Here at Organization Science we are always striving for transparency, so I wanted to share with everyone our statistics so far for 2024 as well as update the stats from 2023 submissions, since it’s hard to present review time numbers in January for papers submitted in November and December. So we have some great news to share from you both on the demand and supply sides. The partnership between our authors, reviewers, readers, and editors is producing nice results, and I’m grateful to all of you for your contributions Let’s get started.
Our impact factor is back up 20% from 4.1 (2022) to 4.9 (2023), which is in strong contrast to nearly all of our peer journals. Impact factor is not an objective, but rather one key performance indicator, so we indeed care about in its reflection of how much people are reading and citing our papers. It’s also noisy year-over-year, and can be heavily boosted by outliers and the types of papers that rack up citations (i.e., papers I didn’t write). So we’ll celebrate this as one data point and focus on underlying quality even more. I do want to note that the papers that contributed to this were all accepted before I arrived, so Gautam's team clearly left me an outstanding set of papers. When leaders take over organizations, you never know what you will inherit. I clearly inherited some awesome papers, so thanks to all of you who contributed to that. As I posted last year (when we had the biggest drop of any of our peers), here’s the latest in some of empirical management peers.
The other big news is that first round submissions are up 22% over the same period in 2023, with a 25% increase in overall submissions. We hope this reflects authors’ recognition that we’ll provide a fast and fair process, and the awareness of our outstanding team of editors with diverse knowledge and interests. Keep them coming.
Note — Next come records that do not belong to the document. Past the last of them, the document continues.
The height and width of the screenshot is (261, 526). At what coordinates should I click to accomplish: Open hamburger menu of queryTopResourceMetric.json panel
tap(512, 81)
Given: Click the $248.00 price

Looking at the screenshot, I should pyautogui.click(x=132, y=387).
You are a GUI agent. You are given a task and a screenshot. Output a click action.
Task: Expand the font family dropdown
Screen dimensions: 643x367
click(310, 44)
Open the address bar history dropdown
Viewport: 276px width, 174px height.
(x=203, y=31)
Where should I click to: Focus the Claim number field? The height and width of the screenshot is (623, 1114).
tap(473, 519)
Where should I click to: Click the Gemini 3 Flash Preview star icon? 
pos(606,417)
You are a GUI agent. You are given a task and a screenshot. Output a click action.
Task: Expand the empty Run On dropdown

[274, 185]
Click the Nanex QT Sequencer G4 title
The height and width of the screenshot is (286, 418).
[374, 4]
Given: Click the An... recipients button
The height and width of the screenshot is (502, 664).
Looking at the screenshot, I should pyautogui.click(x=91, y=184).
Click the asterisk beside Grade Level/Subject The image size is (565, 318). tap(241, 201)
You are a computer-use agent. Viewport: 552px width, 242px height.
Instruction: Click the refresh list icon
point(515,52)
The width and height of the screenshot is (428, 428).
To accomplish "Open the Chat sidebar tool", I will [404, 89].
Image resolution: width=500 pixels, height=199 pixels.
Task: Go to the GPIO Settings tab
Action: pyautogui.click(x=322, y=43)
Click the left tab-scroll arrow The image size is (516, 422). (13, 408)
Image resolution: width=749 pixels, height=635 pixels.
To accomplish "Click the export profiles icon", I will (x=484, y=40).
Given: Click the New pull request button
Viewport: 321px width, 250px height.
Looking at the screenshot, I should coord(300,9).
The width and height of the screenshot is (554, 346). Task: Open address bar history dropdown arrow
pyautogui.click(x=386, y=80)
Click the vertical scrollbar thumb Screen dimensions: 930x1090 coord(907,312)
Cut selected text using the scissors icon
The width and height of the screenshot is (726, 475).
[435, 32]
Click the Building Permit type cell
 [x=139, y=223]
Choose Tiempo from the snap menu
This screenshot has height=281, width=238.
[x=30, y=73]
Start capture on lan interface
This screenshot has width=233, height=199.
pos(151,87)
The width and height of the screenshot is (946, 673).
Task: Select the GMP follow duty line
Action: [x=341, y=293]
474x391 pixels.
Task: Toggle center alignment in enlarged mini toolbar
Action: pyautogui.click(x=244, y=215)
We have been adding new senior editors to accommodate this additional load, hopefully so I don’t end up doubling the 21 papers I’ve directly handled already this year.
We continue to return papers quickly with three (91%) or two (8%) reviews,1 which is reflected in our inventory levels and review time distributions. There are always exceptions, but we work hard to minimize these. As you can see below, we’ve made great progress in eliminating our long right tail and our center of mass.
Papers in Inventory by Date...
Review time is also holding strong for both desk rejections and papers out for review. Please note, as always, that the most recent date (July 2024) is biased downward by slower papers being under review, but you can see that we’re staying consistent with January, 2024. The figure below is for only those papers that are not desk rejected. For desk rejections, we’re averaging 15 days. This is hardly QJE levels (i.e., 15 minutes), but maybe that’s a good thing.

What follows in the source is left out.